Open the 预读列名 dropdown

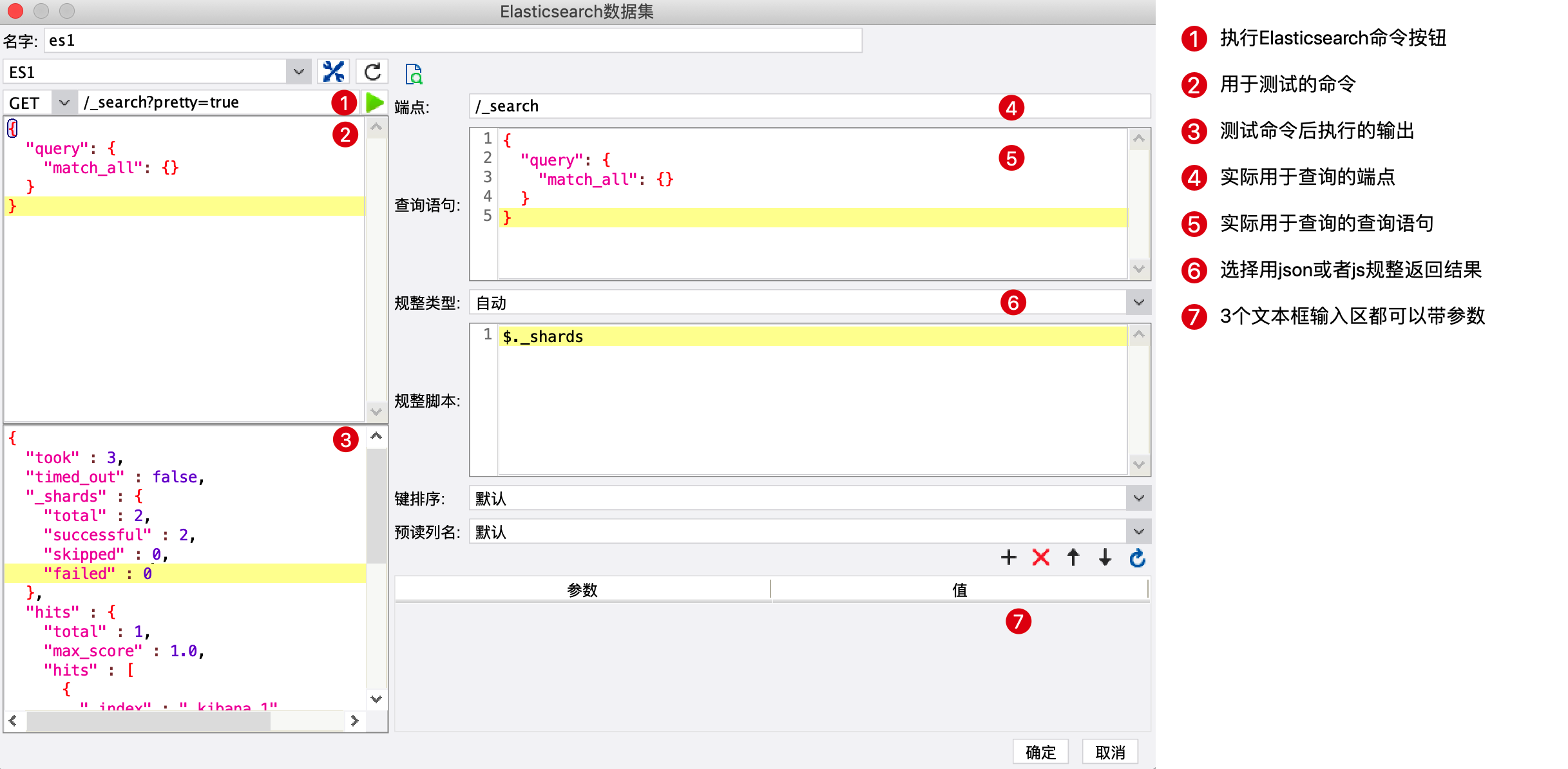[x=1138, y=531]
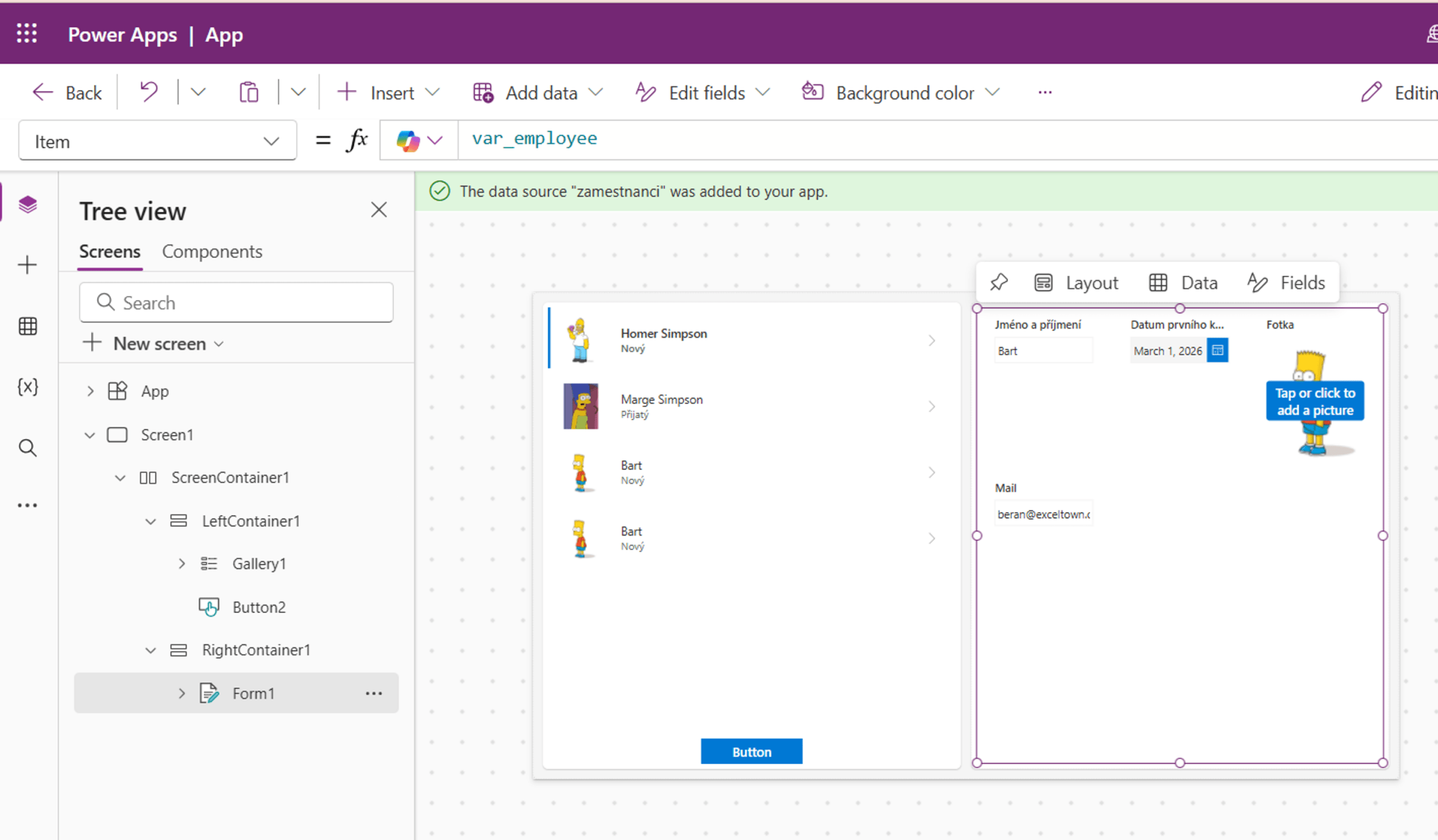Open the Fields option for form

(1287, 282)
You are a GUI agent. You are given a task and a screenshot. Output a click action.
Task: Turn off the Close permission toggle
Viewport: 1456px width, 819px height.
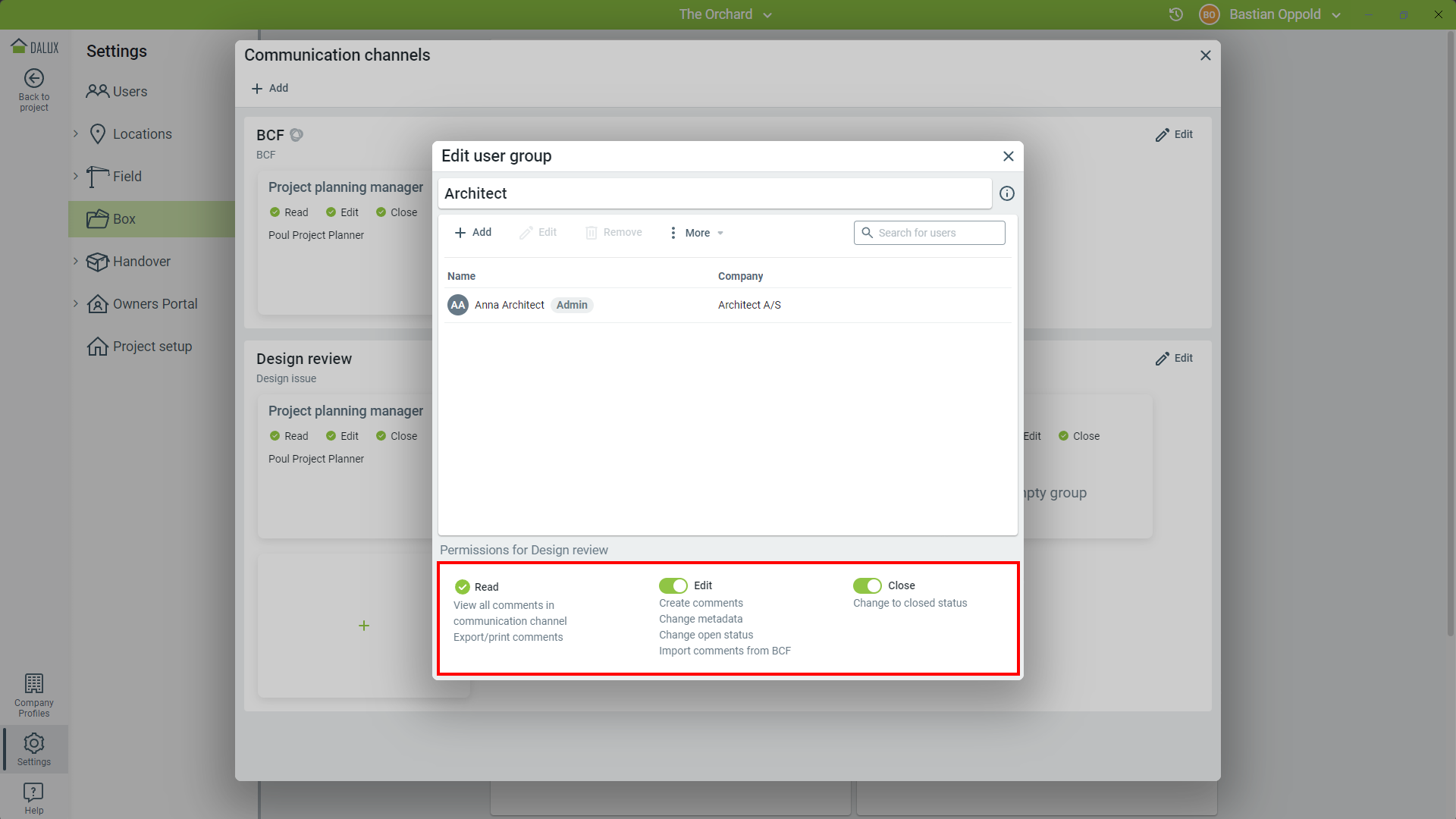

####################

Every line of the material must be returned verbatim, and pictures must be left behind.

### TASK SOLUTION
Open the 预读列名 dropdown

[x=1138, y=531]
Open the Fields option for form

(1287, 282)
You are a GUI agent. You are given a task and a screenshot. Output a click action.
Task: Turn off the Close permission toggle
Viewport: 1456px width, 819px height.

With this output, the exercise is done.